Saved entries:
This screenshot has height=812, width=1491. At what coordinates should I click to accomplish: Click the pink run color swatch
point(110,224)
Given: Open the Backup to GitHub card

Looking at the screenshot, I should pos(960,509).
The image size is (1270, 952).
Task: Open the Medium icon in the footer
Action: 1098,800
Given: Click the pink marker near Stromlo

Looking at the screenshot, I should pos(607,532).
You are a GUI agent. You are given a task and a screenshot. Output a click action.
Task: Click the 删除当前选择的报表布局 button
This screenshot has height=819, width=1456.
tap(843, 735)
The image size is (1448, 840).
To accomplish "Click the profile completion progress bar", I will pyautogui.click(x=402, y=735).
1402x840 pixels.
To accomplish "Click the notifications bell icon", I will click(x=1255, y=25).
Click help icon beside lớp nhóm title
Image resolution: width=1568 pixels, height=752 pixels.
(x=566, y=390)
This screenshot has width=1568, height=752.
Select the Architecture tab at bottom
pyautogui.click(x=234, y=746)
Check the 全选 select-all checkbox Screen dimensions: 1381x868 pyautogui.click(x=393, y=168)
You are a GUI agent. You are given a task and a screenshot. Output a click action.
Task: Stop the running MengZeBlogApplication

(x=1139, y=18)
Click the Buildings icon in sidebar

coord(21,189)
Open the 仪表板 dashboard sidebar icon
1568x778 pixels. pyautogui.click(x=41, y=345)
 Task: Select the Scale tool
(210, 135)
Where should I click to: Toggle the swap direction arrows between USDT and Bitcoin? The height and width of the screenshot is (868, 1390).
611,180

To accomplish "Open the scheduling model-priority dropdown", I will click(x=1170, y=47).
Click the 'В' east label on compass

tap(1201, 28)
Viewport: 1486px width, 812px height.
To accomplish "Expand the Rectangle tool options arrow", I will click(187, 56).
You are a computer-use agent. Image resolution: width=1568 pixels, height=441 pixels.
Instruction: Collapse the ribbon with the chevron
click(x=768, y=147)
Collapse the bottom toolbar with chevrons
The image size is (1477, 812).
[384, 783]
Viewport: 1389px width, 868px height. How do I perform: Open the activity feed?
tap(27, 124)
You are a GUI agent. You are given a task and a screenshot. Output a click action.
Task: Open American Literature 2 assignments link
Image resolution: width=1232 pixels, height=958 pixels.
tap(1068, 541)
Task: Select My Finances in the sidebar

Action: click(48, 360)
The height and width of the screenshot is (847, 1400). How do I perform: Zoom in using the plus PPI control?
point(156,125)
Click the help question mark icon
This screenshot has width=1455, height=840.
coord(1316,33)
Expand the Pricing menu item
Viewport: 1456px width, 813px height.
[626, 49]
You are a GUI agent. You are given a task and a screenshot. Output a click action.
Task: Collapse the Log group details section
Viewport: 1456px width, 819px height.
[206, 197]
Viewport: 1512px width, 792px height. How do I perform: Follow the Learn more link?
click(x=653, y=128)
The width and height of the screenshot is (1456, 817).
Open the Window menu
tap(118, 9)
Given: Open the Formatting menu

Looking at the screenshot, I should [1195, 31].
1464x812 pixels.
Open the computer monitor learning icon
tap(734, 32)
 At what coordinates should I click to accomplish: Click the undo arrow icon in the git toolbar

**PROBLEM DESCRIPTION:** In the records above, find the line containing "Check the 全选" and restate word for word every line from the first through that one.

**EXPECTED ANSWER:**
This screenshot has height=812, width=1491. At what coordinates should I click to accomplish: Click the pink run color swatch
point(110,224)
Given: Open the Backup to GitHub card

Looking at the screenshot, I should pos(960,509).
The image size is (1270, 952).
Task: Open the Medium icon in the footer
Action: 1098,800
Given: Click the pink marker near Stromlo

Looking at the screenshot, I should pos(607,532).
You are a GUI agent. You are given a task and a screenshot. Output a click action.
Task: Click the 删除当前选择的报表布局 button
This screenshot has height=819, width=1456.
tap(843, 735)
The image size is (1448, 840).
To accomplish "Click the profile completion progress bar", I will pyautogui.click(x=402, y=735).
1402x840 pixels.
To accomplish "Click the notifications bell icon", I will click(x=1255, y=25).
Click help icon beside lớp nhóm title
Image resolution: width=1568 pixels, height=752 pixels.
(x=566, y=390)
This screenshot has width=1568, height=752.
Select the Architecture tab at bottom
pyautogui.click(x=234, y=746)
Check the 全选 select-all checkbox Screen dimensions: 1381x868 pyautogui.click(x=393, y=168)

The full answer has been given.